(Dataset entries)
=== Section Start ===

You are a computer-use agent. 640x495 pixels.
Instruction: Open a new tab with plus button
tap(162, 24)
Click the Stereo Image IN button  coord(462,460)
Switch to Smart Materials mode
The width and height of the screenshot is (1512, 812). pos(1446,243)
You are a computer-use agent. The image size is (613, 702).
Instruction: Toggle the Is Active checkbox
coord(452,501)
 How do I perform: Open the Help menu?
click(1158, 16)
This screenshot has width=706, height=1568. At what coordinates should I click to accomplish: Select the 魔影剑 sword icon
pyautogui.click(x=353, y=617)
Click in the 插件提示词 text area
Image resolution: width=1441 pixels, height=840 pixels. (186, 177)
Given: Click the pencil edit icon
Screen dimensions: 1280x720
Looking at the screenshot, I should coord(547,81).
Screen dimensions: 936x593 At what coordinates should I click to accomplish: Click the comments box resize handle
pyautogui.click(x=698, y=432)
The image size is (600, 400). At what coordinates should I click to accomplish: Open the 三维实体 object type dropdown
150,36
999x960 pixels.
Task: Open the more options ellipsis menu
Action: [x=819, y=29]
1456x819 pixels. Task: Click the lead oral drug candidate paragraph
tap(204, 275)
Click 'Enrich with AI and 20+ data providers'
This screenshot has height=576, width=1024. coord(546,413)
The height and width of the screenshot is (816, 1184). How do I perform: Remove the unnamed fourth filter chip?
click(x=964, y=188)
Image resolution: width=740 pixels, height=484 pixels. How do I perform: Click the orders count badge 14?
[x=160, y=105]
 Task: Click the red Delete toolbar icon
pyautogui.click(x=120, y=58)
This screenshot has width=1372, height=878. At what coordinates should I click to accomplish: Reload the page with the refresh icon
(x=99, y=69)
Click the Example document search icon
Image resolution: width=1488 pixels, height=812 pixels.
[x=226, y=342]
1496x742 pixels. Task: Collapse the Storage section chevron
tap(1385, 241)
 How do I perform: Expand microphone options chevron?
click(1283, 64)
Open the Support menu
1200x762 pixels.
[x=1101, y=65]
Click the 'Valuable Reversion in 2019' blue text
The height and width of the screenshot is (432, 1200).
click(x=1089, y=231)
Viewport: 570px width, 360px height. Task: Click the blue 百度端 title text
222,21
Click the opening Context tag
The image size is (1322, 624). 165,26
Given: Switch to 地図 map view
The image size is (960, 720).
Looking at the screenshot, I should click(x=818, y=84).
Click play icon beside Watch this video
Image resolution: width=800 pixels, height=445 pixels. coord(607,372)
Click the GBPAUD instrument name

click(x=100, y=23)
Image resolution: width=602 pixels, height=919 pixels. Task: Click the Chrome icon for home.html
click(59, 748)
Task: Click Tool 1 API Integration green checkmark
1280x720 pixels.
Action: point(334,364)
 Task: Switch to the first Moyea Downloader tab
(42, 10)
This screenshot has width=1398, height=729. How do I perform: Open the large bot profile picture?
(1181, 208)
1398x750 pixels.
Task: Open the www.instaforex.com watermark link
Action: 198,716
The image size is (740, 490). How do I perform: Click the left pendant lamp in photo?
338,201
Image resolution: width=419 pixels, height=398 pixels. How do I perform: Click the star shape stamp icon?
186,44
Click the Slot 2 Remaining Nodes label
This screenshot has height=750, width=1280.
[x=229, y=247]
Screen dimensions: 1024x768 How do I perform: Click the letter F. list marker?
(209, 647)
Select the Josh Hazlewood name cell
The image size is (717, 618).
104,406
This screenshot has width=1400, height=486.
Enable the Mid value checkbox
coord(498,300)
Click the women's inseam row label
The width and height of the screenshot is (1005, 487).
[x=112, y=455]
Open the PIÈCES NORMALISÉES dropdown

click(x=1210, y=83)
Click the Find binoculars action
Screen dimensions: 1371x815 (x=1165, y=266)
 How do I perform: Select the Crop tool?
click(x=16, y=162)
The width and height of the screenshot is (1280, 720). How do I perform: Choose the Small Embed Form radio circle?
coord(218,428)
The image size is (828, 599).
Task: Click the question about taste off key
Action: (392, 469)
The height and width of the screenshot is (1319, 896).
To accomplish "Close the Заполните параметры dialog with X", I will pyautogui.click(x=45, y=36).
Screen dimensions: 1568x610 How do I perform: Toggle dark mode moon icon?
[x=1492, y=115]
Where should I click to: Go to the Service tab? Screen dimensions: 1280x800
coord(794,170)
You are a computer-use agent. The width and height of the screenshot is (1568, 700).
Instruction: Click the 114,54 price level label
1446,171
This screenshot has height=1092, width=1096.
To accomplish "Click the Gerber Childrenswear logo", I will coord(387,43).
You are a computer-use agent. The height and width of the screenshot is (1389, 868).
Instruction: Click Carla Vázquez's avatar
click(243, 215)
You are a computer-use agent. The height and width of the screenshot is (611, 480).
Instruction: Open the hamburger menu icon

=== Section End ===

What is needed: Give back, exactly and with nothing added, the lines from the line containing "How do I perform: Select the Crop tool?" through the final line of the records above, both of them included.

Written answer:
 How do I perform: Select the Crop tool?
click(x=16, y=162)
The width and height of the screenshot is (1280, 720). How do I perform: Choose the Small Embed Form radio circle?
coord(218,428)
The image size is (828, 599).
Task: Click the question about taste off key
Action: (392, 469)
The height and width of the screenshot is (1319, 896).
To accomplish "Close the Заполните параметры dialog with X", I will pyautogui.click(x=45, y=36).
Screen dimensions: 1568x610 How do I perform: Toggle dark mode moon icon?
[x=1492, y=115]
Where should I click to: Go to the Service tab? Screen dimensions: 1280x800
coord(794,170)
You are a computer-use agent. The width and height of the screenshot is (1568, 700).
Instruction: Click the 114,54 price level label
1446,171
This screenshot has height=1092, width=1096.
To accomplish "Click the Gerber Childrenswear logo", I will coord(387,43).
You are a computer-use agent. The height and width of the screenshot is (1389, 868).
Instruction: Click Carla Vázquez's avatar
click(243, 215)
You are a computer-use agent. The height and width of the screenshot is (611, 480).
Instruction: Open the hamburger menu icon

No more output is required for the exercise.